## Input material
----
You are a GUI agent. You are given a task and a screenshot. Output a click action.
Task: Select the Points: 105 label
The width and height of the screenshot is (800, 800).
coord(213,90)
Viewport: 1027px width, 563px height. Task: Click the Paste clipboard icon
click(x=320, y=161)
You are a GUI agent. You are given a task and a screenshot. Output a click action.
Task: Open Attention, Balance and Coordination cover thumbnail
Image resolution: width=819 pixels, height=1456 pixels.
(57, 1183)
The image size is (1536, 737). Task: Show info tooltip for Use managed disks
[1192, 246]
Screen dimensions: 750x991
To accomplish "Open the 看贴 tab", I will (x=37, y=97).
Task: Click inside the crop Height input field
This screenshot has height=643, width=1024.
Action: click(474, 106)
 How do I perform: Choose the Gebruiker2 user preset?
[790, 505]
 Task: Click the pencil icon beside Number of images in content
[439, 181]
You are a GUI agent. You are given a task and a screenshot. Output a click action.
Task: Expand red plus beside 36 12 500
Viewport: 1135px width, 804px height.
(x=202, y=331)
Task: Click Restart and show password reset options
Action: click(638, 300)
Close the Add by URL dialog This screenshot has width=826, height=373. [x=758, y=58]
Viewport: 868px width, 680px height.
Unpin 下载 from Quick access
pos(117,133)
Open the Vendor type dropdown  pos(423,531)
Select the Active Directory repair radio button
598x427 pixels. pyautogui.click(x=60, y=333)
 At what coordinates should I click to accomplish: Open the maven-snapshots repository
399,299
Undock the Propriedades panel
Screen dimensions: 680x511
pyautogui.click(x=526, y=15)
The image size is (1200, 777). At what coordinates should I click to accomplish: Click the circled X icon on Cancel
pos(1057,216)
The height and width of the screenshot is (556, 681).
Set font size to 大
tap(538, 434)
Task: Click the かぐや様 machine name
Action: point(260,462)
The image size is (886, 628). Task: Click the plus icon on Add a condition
----
## Written exercise
Please pull out each line in the rows above that contains the word "This", and copy every such line in full.

## Finished exercise
This screenshot has height=643, width=1024.
Close the Add by URL dialog This screenshot has width=826, height=373. [x=758, y=58]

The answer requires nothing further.